Last summer, her research took her to Paris, Rio de Janeiro, São Paulo and Caracas, where she delivered a series of lectures on the various chapters of her forthcoming book. She was also one of the four speakers invited this year at the Saivetz Memorial Architectural Symposium “Modernism Elsewhere” at Brandeis University, and also one of the speakers at the Visible Race Conference at UC Berkeley. She is the author of one of the two chapters of the monographic book Nature, Bodies, Skin: Architectures of Herault-Arnod, published in China by A&J International Design (Chinese and English editions) and in France by Éditions Norma (French edition). Her essay “Utopiates: Rethinking Nature” (co-written with Nikki Moore) was published in a special edition of Architectural Design in November-December 2010, and a forthcoming article titled “Antropogeografías: Arquitectura, eugenesia y modernidad en Brasil” will be published in Beatriz Gonzalez-Stephan (ed.), book Cultura Visual e Innovaciones Tecnológicas en América Látina by Vervuert Verlag in Spain at the end of this year. After being shortlisted for various universities in the US, Canada, and Switzerland, Fabiola accepted a tenure-track position at Rice University.

Mia M. Mochizuki
Mia M. Mochizuki
Affiliated Faculty Thomas E. Bertelsen, Jr. Associate Professor of Art History and Religion Jesuit School of Theology and Graduate Theological Union, Berkeley

Mia's Summary page
email: mmochizuki@jstb.edu
Professor Mochizuki specializes in Northern European religious art and architecture. Her research has focused on Reformation, seventeenth-century Dutch and global Baroque art. She is the author of The Netherlandish Image after Iconoclasm, 1566-1672. Material Religion in the Dutch Golden Age (Aldershot: Ashgate, 2008), which addresses the challenges for church decoration in the first century after iconoclasm, and was awarded the College Art Association Publication Award for 2007 and the ACE/Mercers' International Book Award for Religious Art and Architecture in 2009. She has also co-edited In His Milieu. Essays on Netherlandish Art in Honor of John Michael Montias (Amsterdam: Amsterdam University Press, 2006) on the use of archives and economic history for the study of art history. Recently she has led graduate research seminars on Iconoclasm and the Image, Religious Rembrandt, the Baroque Spirit, the Art of the Jesuit Missions and the Jesuits and the Arts.
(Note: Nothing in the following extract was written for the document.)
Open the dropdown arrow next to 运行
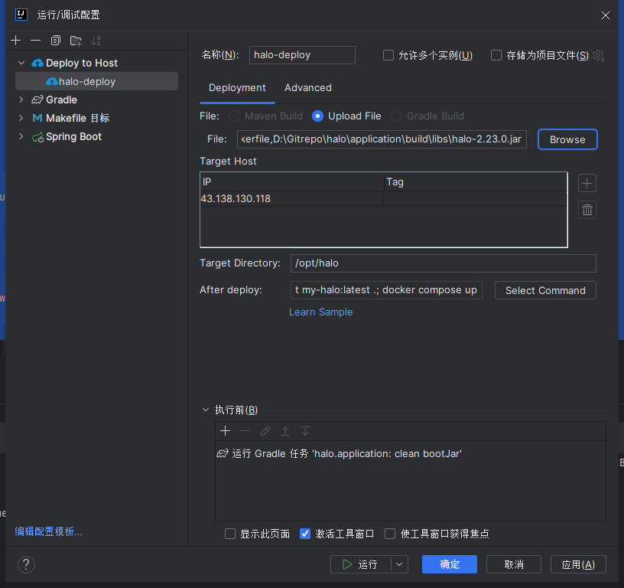This screenshot has width=624, height=588. [x=399, y=564]
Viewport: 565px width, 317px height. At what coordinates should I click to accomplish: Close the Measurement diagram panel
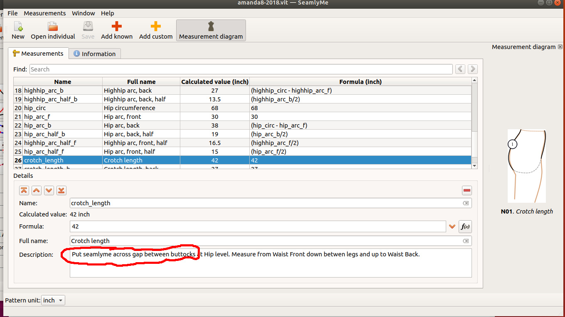[560, 47]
Currently she is on research leave through September 2011, working on a book-length manuscript entitled, Sensory Worlds. The Jesuits and the Earliest European Art in Japan, 1549-1639.

Lisa Pieraccini
Lisa Pieraccini
Lecturer in Ancient Art

Lisa's Summary page
email: cerveteri@gmail.com
From 2011 Newsletter: Lisa Pieraccini’s interest in the Etruscans has led her to the magnificent collection of Etruscan artifacts at the Phoebe A. Hearst Museum of Anthropology here at UC Berkeley. Delighted to find archaic painted wall plaques on campus, her recent work can now be seen in a forthcoming article, “The Colors of Caere in California” coming out in June 2011 in Etruscan Studies. She was asked to write the entry for “Caere” for the Wiley and Blackwell Encyclopedia of Ancient Art as well as for The Oxford Bibliographies Online, both due out in 2011. In addition Lisa has been asked to do a number of reviews, New Perspectives on Etruria and Early Rome, edited by S. Bell and H. Nagy, in Classical Review 60, 2010; Etruscans by Definition: Papers in Honour of Sybille Haynes, edited by J. Swaddling and P. Perkins, in Etruscan Studies 14 (forthcoming 2011); and The Necropolis of Poggio Civitate (Murlo)Burials from Poggio Aguzzo, by A. Tuck, in The American Journal of Archaeology (forthcoming 2011). Lisa’s fascination with ancient wall painting includes the world of Rome. She will be part of a two day conference in the spring of 2012 in San Francisco dedicated to “Pompeii and Herculaneum: Rediscovering Roman Art and Culture,” sponsored by Humanities West. Lisa’s talk is entitled, “If These Walls Could Speak: A Case Study in Pompeii.” Lisa’s summers are spent outside of Rome where she conducts research and spends time with her family.